Having a phone interpreter made things better, but not hugely. At least we managed to establish that the woman's periods were infrequent but prolonged. Also she had no wish to get pregnant, and she gasped with horror when the interpreter explained that I hadn't been sure. Apart from that, the story got more confused.
Through the interpreter, she explained that she was sure it was the cyst that was making her periods too long. A professor of gynaecology in Athens had told her so. Every time she had a long period, she explained, he used to give her injections of antibiotics to bring it to an end. There ought to be a word for the stories that patients tell about their previous encounters with doctors, especially the very common kind like this that have no perceptible relationship to recognizable diseases or familiar treatments, and that pile up non sequiturs' nightmarishly on each other. I wasn't sure whether (a) the patient had misunderstood what happened in Greece, (b) the doctor there was a quack, or (c) there was something I didn't know about single cysts, prolonged periods and antibiotics. I got even hotter under the collar at the thought of trying to unscramble the rapidly escalating muddle.
There are consultations that go very well and harmoniously and leave you with a nice warm feeling about what a caring and attentive doctor you are. There are other consultations where you wonder why you chose medicine as a career. Suddenly, you recall all those trivial and arbitrary circumstances that led to such apparent inevitability, and you find your mind wandering to all the paths in your life that you never took: novelist, traveller, philanderer, tycoon. Fighting off such thoughts with diminishing success, I tried desperately to ask a few more questions through the interpreter to establish even the most tenuous commonality between this woman's understanding and mine. Each question failed. Each answer seemed to open up a new and previously unimagined conceptual chasm.
Reader, I lost it. I stopped remotely trying to understand her problem, let alone to solve it. Instead, I hectored her (it certainly felt to me like hectoring) about the impossibility of dealing with complex problems in haste. I reproached her (it certainly felt like a reproach) with giving me inadequate notice of the time and facilities that would be needed. I confronted her (it certainly felt like a confrontation) with the fact that much of her story seemed either incomprehensible or implausible to me. I rounded off this tirade (it certainly felt like a tirade) by pointing out that I wasn't her regular doctor anyway and it would make far more sense to book next time with the doctor who knew her best, giving enough notice to the receptionists and so on and so forth...

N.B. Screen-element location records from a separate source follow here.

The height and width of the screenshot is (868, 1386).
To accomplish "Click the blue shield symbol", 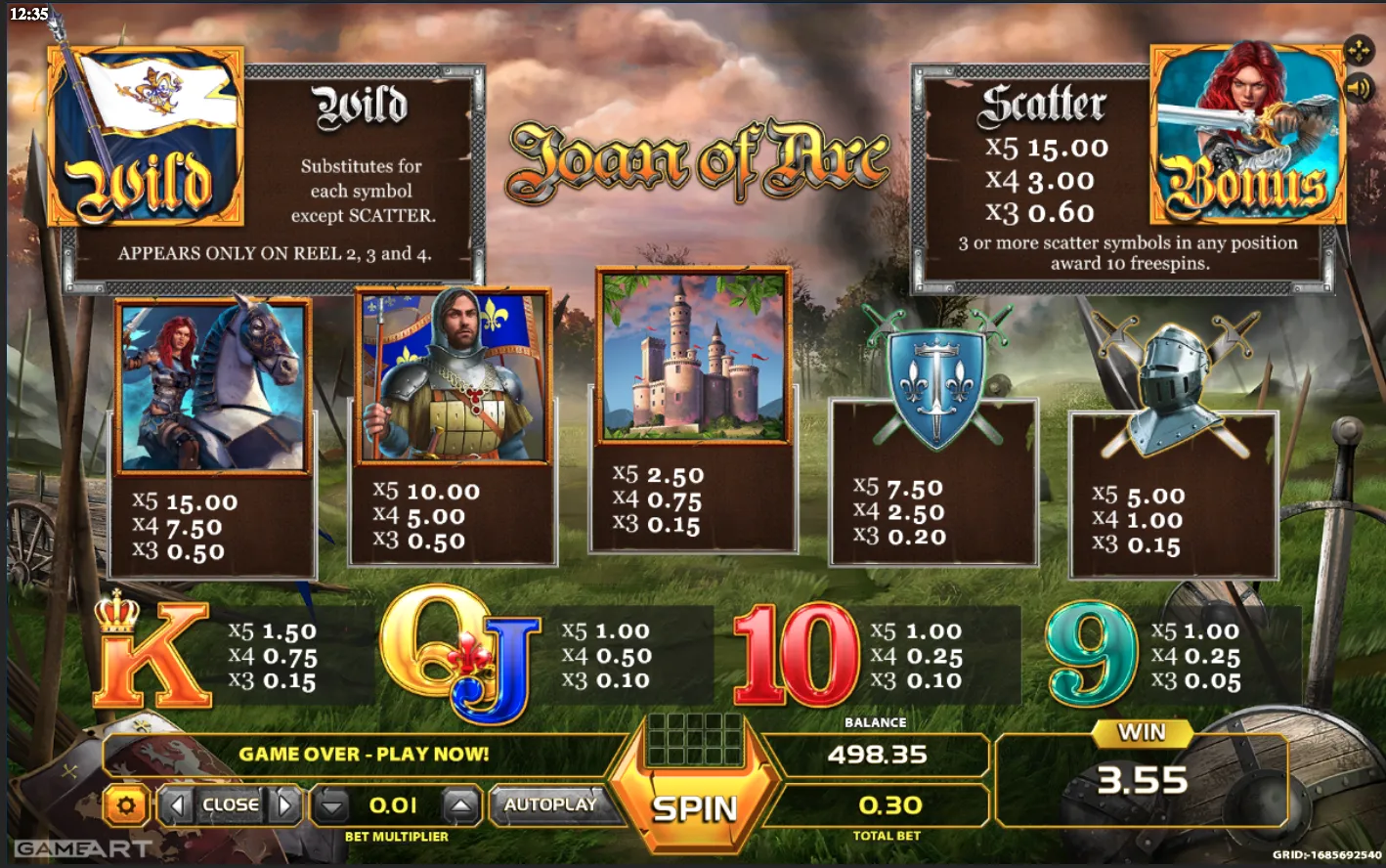I will [x=934, y=381].
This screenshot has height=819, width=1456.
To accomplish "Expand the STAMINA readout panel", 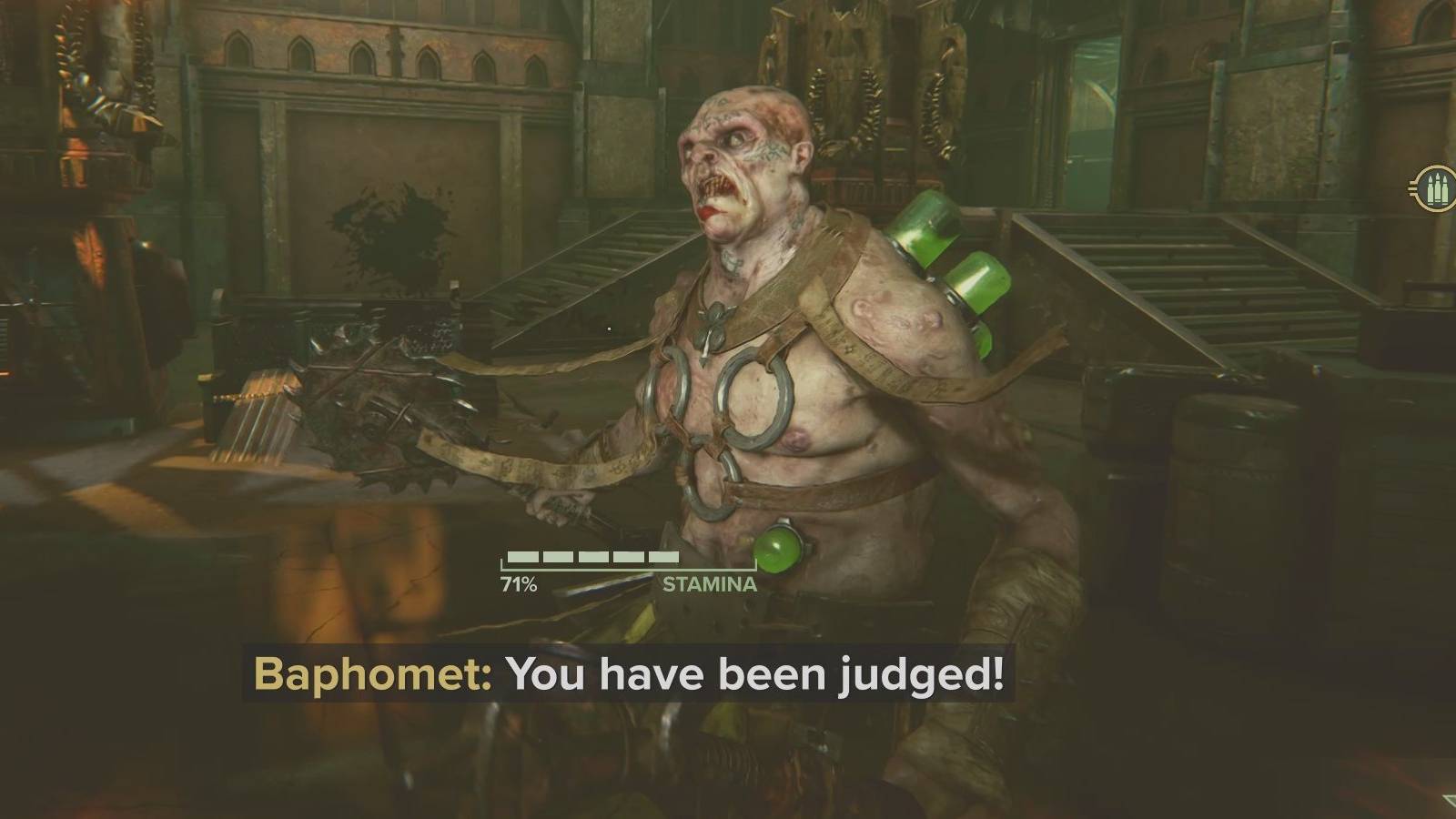I will tap(628, 566).
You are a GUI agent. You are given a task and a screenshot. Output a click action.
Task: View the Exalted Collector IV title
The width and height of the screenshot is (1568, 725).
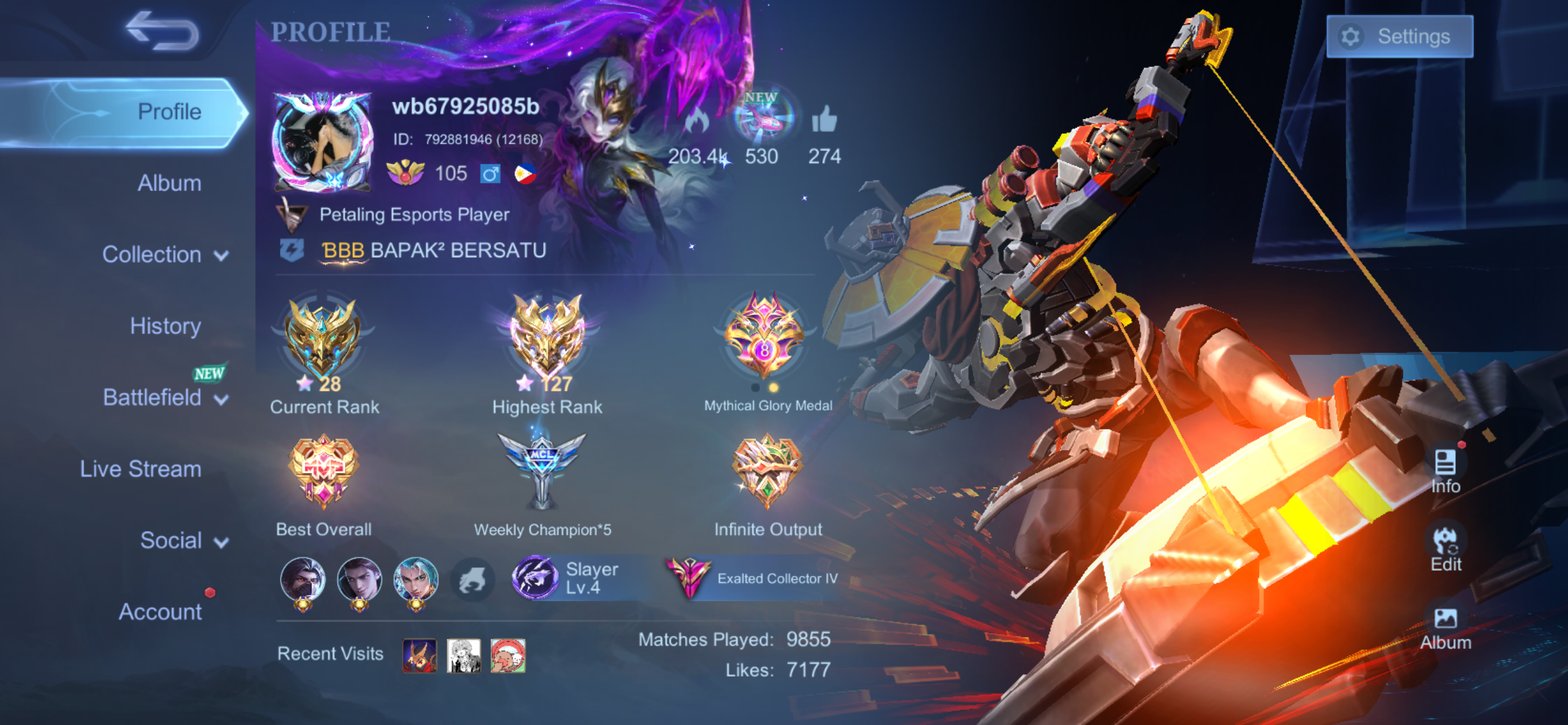point(752,578)
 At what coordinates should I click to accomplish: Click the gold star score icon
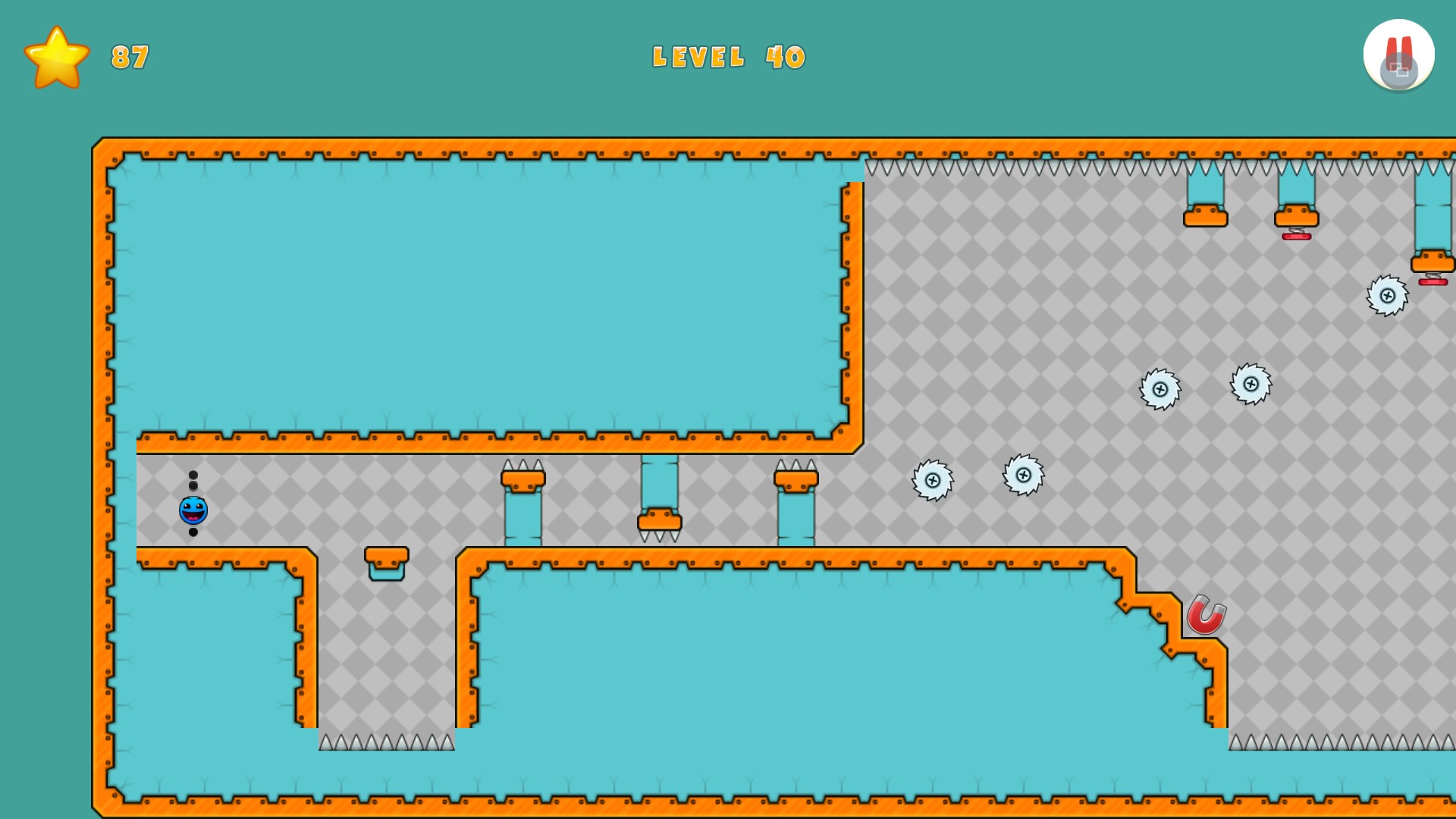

I knew already that this was the kind of consultation that would later leave me wincing with secret shame at the recollection of my unprofessionalism towards this patient, let alone the appalling impression I must have created on the interpreter. This was certainly not an encounter that I could ever report to colleagues, let alone commit to print. And so it would no doubt have remained, had it not been for her response: You have been very kind, doctor, and I should like to see you next time.
I was speechless. I would certainly not have named kindness among the emotions I had been struggling with during the previous twenty minutes. How on earth could she have perceived me as kind? Perhaps she been struck by my willingness, albeit grudgingly, to call in the aid of an interpreter. Maybe she experienced my prolonged ranting at her about resources as entirely proportionate to the scale of her need. Or was she responding to something rather more intangible?
Time and again, we have to re-learn in this job that what patients seem to value in us is not usually technical expertise and certainly not charm. It may be the thing that we fear the most: being ourselves.